### DATASET
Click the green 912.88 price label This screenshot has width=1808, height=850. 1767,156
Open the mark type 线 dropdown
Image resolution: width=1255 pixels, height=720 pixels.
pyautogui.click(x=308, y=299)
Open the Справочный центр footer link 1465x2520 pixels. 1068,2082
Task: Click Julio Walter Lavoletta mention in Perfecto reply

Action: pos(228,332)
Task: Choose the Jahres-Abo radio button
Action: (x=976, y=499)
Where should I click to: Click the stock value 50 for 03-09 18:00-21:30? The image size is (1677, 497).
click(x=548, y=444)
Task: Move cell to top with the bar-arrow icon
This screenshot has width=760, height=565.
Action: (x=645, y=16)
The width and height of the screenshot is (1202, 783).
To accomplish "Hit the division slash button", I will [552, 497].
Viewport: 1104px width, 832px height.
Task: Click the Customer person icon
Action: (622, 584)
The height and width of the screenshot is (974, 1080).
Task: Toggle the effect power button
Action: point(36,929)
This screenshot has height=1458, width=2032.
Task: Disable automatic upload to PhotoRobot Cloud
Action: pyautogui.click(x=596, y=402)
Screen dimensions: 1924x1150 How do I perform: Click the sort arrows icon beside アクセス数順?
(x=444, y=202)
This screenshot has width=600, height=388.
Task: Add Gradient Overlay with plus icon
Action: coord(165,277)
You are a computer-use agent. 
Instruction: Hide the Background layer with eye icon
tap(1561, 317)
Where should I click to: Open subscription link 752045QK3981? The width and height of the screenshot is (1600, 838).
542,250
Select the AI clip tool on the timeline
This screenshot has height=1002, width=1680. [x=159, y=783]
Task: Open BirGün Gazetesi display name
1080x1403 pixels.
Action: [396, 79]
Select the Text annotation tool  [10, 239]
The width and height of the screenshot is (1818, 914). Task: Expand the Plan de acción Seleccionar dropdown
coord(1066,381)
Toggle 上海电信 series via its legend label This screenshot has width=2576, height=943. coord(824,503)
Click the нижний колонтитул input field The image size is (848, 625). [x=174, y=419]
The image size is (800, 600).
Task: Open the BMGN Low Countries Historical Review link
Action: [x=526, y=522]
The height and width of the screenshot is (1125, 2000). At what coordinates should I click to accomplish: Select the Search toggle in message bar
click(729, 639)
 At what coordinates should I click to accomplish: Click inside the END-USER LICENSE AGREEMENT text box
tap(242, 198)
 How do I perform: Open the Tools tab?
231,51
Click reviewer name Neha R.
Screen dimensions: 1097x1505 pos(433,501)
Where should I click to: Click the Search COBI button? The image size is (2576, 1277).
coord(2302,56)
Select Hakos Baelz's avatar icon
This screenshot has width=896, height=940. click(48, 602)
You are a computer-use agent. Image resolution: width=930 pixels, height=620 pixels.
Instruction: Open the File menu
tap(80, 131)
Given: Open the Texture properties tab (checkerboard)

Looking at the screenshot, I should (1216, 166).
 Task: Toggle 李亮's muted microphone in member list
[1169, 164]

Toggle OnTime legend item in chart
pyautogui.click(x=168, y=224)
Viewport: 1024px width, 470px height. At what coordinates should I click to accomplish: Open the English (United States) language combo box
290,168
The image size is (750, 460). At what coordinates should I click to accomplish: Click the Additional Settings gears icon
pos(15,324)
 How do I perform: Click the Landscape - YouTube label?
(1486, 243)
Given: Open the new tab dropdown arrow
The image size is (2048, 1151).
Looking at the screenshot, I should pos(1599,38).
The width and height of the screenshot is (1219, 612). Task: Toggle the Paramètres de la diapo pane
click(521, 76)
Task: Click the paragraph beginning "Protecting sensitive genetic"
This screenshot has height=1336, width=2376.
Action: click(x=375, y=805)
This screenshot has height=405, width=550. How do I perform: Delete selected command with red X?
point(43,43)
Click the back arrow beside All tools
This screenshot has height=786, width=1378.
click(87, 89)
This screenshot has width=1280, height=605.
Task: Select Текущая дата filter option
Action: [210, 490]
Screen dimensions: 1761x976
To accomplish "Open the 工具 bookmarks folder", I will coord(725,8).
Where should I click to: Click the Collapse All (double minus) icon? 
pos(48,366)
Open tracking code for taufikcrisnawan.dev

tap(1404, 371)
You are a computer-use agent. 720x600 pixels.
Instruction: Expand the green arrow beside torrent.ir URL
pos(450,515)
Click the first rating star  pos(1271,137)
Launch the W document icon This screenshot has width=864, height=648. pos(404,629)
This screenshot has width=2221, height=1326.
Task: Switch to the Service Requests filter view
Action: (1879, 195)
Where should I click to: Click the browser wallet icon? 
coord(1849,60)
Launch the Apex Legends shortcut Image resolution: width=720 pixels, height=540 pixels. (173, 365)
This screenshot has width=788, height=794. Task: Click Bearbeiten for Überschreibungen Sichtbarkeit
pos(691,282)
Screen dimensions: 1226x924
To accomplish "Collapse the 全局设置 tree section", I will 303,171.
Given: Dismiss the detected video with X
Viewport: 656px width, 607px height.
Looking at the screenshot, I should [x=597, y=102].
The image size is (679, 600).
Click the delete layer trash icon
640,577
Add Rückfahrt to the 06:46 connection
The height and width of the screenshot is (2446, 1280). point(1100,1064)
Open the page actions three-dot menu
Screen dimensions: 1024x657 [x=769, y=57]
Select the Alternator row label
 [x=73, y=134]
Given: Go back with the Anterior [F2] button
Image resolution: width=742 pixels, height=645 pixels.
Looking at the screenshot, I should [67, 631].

### BRIEF
Copy the items above line for line, with no changes.

### RESULT
Click the green 912.88 price label This screenshot has width=1808, height=850. 1767,156
Open the mark type 线 dropdown
Image resolution: width=1255 pixels, height=720 pixels.
pyautogui.click(x=308, y=299)
Open the Справочный центр footer link 1465x2520 pixels. 1068,2082
Task: Click Julio Walter Lavoletta mention in Perfecto reply

Action: pos(228,332)
Task: Choose the Jahres-Abo radio button
Action: (x=976, y=499)
Where should I click to: Click the stock value 50 for 03-09 18:00-21:30? The image size is (1677, 497).
click(x=548, y=444)
Task: Move cell to top with the bar-arrow icon
This screenshot has width=760, height=565.
Action: (x=645, y=16)
The width and height of the screenshot is (1202, 783).
To accomplish "Hit the division slash button", I will [552, 497].
Viewport: 1104px width, 832px height.
Task: Click the Customer person icon
Action: (622, 584)
The height and width of the screenshot is (974, 1080).
Task: Toggle the effect power button
Action: point(36,929)
This screenshot has height=1458, width=2032.
Task: Disable automatic upload to PhotoRobot Cloud
Action: pyautogui.click(x=596, y=402)
Screen dimensions: 1924x1150 How do I perform: Click the sort arrows icon beside アクセス数順?
(x=444, y=202)
This screenshot has width=600, height=388.
Task: Add Gradient Overlay with plus icon
Action: coord(165,277)
You are a computer-use agent. 
Instruction: Hide the Background layer with eye icon
tap(1561, 317)
Where should I click to: Open subscription link 752045QK3981? The width and height of the screenshot is (1600, 838).
542,250
Select the AI clip tool on the timeline
This screenshot has height=1002, width=1680. [x=159, y=783]
Task: Open BirGün Gazetesi display name
1080x1403 pixels.
Action: [396, 79]
Select the Text annotation tool  [10, 239]
The width and height of the screenshot is (1818, 914). Task: Expand the Plan de acción Seleccionar dropdown
coord(1066,381)
Toggle 上海电信 series via its legend label This screenshot has width=2576, height=943. coord(824,503)
Click the нижний колонтитул input field The image size is (848, 625). [x=174, y=419]
The image size is (800, 600).
Task: Open the BMGN Low Countries Historical Review link
Action: [x=526, y=522]
The height and width of the screenshot is (1125, 2000). At what coordinates should I click to accomplish: Select the Search toggle in message bar
click(729, 639)
 At what coordinates should I click to accomplish: Click inside the END-USER LICENSE AGREEMENT text box
tap(242, 198)
 How do I perform: Open the Tools tab?
231,51
Click reviewer name Neha R.
Screen dimensions: 1097x1505 pos(433,501)
Where should I click to: Click the Search COBI button? The image size is (2576, 1277).
coord(2302,56)
Select Hakos Baelz's avatar icon
This screenshot has width=896, height=940. click(48, 602)
You are a computer-use agent. Image resolution: width=930 pixels, height=620 pixels.
Instruction: Open the File menu
tap(80, 131)
Given: Open the Texture properties tab (checkerboard)

Looking at the screenshot, I should (1216, 166).
 Task: Toggle 李亮's muted microphone in member list
[1169, 164]

Toggle OnTime legend item in chart
pyautogui.click(x=168, y=224)
Viewport: 1024px width, 470px height. At what coordinates should I click to accomplish: Open the English (United States) language combo box
290,168
The image size is (750, 460). At what coordinates should I click to accomplish: Click the Additional Settings gears icon
pos(15,324)
 How do I perform: Click the Landscape - YouTube label?
(1486, 243)
Given: Open the new tab dropdown arrow
The image size is (2048, 1151).
Looking at the screenshot, I should pos(1599,38).
The width and height of the screenshot is (1219, 612). Task: Toggle the Paramètres de la diapo pane
click(521, 76)
Task: Click the paragraph beginning "Protecting sensitive genetic"
This screenshot has height=1336, width=2376.
Action: click(x=375, y=805)
This screenshot has height=405, width=550. How do I perform: Delete selected command with red X?
point(43,43)
Click the back arrow beside All tools
This screenshot has height=786, width=1378.
click(87, 89)
This screenshot has width=1280, height=605.
Task: Select Текущая дата filter option
Action: [210, 490]
Screen dimensions: 1761x976
To accomplish "Open the 工具 bookmarks folder", I will coord(725,8).
Where should I click to: Click the Collapse All (double minus) icon? 
pos(48,366)
Open tracking code for taufikcrisnawan.dev

tap(1404, 371)
You are a computer-use agent. 720x600 pixels.
Instruction: Expand the green arrow beside torrent.ir URL
pos(450,515)
Click the first rating star  pos(1271,137)
Launch the W document icon This screenshot has width=864, height=648. pos(404,629)
This screenshot has width=2221, height=1326.
Task: Switch to the Service Requests filter view
Action: (1879, 195)
Where should I click to: Click the browser wallet icon? 
coord(1849,60)
Launch the Apex Legends shortcut Image resolution: width=720 pixels, height=540 pixels. (173, 365)
This screenshot has width=788, height=794. Task: Click Bearbeiten for Überschreibungen Sichtbarkeit
pos(691,282)
Screen dimensions: 1226x924
To accomplish "Collapse the 全局设置 tree section", I will 303,171.
Given: Dismiss the detected video with X
Viewport: 656px width, 607px height.
Looking at the screenshot, I should [x=597, y=102].
The image size is (679, 600).
Click the delete layer trash icon
640,577
Add Rückfahrt to the 06:46 connection
The height and width of the screenshot is (2446, 1280). point(1100,1064)
Open the page actions three-dot menu
Screen dimensions: 1024x657 [x=769, y=57]
Select the Alternator row label
 [x=73, y=134]
Given: Go back with the Anterior [F2] button
Image resolution: width=742 pixels, height=645 pixels.
Looking at the screenshot, I should [67, 631].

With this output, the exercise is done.